Whenever a line in the entries includes the word "computer", copy that line out.
=======
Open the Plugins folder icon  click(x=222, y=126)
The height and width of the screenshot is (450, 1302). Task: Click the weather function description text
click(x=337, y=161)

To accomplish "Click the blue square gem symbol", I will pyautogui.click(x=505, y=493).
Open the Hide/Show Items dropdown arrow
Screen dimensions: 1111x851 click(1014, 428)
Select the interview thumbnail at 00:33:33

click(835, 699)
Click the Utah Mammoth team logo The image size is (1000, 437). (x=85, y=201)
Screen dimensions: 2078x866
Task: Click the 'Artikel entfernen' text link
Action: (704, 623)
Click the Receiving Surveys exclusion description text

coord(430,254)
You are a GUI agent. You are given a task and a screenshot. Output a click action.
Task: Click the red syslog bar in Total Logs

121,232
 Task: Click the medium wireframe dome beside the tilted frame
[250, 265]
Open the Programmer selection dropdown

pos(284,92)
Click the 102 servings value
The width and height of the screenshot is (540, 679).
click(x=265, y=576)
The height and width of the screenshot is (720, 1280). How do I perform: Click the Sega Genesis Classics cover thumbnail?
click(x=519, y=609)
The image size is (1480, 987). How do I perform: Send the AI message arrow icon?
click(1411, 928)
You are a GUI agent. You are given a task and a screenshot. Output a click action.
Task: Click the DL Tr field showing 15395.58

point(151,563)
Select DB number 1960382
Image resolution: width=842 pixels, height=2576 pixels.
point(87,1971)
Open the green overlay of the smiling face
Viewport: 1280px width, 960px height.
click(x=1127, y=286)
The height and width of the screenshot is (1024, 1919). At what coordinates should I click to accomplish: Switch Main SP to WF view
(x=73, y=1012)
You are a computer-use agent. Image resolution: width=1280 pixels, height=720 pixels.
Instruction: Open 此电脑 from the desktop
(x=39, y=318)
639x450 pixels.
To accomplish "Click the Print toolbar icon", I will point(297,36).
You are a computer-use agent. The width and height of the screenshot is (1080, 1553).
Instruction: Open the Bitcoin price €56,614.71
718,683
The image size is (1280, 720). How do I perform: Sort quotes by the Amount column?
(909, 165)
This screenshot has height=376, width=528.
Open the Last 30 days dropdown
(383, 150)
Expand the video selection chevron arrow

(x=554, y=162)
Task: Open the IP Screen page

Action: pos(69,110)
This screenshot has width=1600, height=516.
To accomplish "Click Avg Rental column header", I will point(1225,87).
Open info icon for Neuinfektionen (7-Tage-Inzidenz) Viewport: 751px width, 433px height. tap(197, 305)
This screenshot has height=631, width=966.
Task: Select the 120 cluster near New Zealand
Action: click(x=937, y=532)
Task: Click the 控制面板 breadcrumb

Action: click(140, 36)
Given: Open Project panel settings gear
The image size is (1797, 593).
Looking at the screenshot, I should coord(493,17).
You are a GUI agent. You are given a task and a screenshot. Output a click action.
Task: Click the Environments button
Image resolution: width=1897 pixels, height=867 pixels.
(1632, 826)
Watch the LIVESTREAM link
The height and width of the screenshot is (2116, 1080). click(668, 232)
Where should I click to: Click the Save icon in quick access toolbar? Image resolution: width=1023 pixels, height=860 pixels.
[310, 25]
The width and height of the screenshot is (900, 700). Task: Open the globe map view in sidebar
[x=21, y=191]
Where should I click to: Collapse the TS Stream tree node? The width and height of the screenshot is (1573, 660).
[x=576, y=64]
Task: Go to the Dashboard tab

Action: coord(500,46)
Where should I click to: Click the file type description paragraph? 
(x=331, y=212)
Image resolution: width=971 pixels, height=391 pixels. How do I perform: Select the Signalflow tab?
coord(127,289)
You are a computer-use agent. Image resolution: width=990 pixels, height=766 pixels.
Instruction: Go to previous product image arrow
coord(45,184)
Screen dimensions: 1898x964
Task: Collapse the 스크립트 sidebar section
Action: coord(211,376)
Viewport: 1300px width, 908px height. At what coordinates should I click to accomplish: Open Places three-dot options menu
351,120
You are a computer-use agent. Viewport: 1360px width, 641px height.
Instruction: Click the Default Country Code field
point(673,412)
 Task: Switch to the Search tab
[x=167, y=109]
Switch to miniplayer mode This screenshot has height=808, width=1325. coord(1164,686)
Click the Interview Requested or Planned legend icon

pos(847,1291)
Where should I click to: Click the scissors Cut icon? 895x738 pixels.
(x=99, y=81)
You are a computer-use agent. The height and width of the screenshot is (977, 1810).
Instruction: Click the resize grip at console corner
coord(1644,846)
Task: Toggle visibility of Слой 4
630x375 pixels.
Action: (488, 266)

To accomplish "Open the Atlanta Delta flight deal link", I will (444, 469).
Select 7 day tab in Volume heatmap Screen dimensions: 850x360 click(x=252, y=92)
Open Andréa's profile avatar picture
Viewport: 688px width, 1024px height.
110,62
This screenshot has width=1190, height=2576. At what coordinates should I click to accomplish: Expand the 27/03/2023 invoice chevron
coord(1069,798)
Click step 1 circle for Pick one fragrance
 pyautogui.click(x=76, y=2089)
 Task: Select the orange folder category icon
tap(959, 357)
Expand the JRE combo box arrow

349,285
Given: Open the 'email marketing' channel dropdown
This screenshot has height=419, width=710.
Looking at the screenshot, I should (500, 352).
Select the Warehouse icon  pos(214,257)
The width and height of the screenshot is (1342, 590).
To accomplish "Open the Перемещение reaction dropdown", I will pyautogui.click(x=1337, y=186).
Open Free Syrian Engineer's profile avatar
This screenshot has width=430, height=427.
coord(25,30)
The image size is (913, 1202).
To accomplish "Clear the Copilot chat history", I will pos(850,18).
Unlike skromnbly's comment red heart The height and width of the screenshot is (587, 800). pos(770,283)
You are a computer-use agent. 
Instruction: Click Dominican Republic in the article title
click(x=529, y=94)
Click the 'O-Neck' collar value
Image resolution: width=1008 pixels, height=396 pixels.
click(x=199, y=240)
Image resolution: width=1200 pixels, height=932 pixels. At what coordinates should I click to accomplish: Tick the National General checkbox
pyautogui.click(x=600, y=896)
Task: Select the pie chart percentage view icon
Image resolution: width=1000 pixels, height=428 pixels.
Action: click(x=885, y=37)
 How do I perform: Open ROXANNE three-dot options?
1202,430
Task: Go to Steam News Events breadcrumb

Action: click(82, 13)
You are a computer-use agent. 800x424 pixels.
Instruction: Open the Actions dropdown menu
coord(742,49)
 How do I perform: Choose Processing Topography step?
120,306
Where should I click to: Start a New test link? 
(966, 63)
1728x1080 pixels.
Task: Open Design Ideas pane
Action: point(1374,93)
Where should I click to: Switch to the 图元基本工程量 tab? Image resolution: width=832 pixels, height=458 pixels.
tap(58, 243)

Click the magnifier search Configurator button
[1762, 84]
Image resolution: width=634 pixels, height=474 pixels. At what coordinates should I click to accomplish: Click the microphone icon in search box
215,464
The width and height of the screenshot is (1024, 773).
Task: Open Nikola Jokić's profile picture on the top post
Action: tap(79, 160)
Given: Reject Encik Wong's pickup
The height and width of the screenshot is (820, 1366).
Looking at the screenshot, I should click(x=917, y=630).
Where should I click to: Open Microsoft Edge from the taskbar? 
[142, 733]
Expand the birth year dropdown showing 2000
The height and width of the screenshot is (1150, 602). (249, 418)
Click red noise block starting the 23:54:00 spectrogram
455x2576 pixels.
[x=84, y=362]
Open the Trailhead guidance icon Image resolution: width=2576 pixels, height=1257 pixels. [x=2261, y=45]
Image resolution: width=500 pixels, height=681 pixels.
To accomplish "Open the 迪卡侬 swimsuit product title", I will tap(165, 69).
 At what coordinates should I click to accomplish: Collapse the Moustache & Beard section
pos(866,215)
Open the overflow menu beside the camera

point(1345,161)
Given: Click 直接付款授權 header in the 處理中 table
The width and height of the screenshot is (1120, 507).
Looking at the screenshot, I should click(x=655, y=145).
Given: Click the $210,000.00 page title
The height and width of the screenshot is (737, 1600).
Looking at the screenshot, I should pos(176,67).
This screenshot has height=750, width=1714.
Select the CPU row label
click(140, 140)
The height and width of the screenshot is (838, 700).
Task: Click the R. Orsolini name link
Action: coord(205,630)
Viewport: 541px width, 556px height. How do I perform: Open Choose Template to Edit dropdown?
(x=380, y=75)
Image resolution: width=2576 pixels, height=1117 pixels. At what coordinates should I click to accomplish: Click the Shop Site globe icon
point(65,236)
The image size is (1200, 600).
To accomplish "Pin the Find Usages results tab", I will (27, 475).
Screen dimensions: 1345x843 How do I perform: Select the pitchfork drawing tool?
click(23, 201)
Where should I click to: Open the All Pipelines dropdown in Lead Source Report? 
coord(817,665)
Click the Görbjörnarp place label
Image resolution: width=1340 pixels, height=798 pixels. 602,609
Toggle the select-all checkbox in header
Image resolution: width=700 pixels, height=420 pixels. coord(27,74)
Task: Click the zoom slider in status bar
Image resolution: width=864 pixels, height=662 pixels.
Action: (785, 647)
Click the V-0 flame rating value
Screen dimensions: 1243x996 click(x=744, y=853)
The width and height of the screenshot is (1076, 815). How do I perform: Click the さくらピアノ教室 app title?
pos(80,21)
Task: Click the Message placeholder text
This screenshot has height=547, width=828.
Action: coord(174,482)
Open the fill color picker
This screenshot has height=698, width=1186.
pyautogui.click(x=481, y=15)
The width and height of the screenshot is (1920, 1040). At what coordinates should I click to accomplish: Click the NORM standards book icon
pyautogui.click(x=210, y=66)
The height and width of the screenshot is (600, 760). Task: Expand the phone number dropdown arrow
=======
Answer to the exercise →
You are a computer-use agent. Image resolution: width=1280 pixels, height=720 pixels.
You are a computer-use agent. The width and height of the screenshot is (1080, 1553).
You are a computer-use agent. Image resolution: width=990 pixels, height=766 pixels.
You are a computer-use agent. Viewport: 1360px width, 641px height.
You are a computer-use agent. The height and width of the screenshot is (977, 1810).
You are a computer-use agent. 
You are a computer-use agent. 800x424 pixels.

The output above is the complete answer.